Weizsäcker's career and commitments were marked both by his family's long-standing devotion to public service and academic life and his intimate knowledge of the German elites during the Nazi period and the early Federal Republic. Brother to one of the leading physicists of his epoch, Carl Friedrich von Weizsäcker, who had led research in atomic physics on behalf of the Nazi regime, and son of a high-ranking foreign service diplomat under Hitler, Richard von Weizsäcker was confronted with the necessity to "come to terms with the past" through his experience within his close family. Through his early professional career outside party politics, however, he gained a profile of a particularly independent and liberal-minded personality within the conservative mainstream of his time. It was therefore no surprise that he was the spokesman of a minority of Christian Democrats supporting Chancellor Willy Brandt's Ostpolitik, and that he could gain wide popularity in public office. Weizsäcker's seminal speech on 8 May 1985 reflected a new and growing consensus in West German society both to acknowledge the broad involvement of German society with Nazi crimes and to reassess critically the failures in dealing with the Nazi past during the first decades of the postwar period. He popularized an interpretation of the end of World War II that sees 8 May 1945 retrospectively both as a day of defeat and of liberation from war and tyranny.
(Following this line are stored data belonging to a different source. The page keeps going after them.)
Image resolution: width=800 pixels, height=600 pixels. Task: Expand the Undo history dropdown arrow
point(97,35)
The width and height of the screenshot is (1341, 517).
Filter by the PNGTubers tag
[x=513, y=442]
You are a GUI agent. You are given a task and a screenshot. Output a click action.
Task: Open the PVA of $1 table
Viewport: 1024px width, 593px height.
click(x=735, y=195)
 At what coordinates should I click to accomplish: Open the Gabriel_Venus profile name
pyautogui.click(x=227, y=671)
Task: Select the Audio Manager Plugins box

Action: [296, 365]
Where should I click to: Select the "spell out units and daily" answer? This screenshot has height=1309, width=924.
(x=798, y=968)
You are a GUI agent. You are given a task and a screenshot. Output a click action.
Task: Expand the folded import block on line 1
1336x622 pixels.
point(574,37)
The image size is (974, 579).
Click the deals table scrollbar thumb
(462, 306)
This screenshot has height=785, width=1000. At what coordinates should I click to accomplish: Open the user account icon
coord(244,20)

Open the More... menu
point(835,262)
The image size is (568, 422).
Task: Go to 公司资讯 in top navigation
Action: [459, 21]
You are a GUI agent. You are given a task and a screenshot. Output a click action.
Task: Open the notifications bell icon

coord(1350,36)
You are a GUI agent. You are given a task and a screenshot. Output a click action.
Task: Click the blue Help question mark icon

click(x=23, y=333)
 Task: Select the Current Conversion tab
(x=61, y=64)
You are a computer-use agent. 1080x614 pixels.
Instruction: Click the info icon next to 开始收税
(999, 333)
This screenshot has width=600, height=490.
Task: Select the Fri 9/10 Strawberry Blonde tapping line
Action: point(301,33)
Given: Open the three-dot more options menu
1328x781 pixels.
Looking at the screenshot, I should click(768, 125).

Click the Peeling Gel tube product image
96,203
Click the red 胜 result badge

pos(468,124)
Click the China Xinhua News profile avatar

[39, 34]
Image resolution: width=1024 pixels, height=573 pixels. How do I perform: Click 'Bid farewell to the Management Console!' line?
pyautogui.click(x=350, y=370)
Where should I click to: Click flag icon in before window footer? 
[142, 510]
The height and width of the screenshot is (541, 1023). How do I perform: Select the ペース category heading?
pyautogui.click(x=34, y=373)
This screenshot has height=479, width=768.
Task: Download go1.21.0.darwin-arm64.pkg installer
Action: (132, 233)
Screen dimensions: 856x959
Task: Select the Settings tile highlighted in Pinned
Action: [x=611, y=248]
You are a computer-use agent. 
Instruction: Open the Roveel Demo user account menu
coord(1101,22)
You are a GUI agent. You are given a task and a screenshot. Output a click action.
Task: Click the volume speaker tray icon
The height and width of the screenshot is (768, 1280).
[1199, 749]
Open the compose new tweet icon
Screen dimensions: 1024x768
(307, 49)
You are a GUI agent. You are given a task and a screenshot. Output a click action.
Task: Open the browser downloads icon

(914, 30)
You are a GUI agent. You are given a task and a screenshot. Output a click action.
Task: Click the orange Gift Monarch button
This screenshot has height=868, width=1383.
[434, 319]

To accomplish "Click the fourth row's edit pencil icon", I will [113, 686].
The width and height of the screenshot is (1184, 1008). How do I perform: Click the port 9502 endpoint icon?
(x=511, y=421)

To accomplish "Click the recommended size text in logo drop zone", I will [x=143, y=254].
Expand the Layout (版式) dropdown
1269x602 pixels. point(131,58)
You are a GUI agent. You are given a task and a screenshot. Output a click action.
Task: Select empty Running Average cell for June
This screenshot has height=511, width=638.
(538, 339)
Similarly he promoted a broader understanding of the notions of "victims" of the war and of Nazism, which until then had been limited by anticommunist and conservative prejudices. Since Weizsäcker's seminal speech, it has become self-evident that the German public had to acknowledge that not only European Jews and politically "acceptable" Resistance fighters, but also Roma and Sinti (the nonderogatory term for Gypsies), communists, homosexuals, deserters, religious dissenters, handicapped persons, so-called asocials, Soviet prisoners of war, and forced laborers all fell victim to crimes perpetrated in the name of Germany.

See alsoBrandt, Willy; Christian Democracy; Denazification; Germany; Nazism; War Crimes.

BIBLIOGRAPHY

Filmer, Werner, and Heribert Schwan. Richard von Weizsäcker: Profile eines Mannes. Düsseldorf, Germany, 1994.

Weizsäcker, Richard von. From Weimar to the Wall: My Life in German Politics. Translated by Ruth Hein. New York, 1999.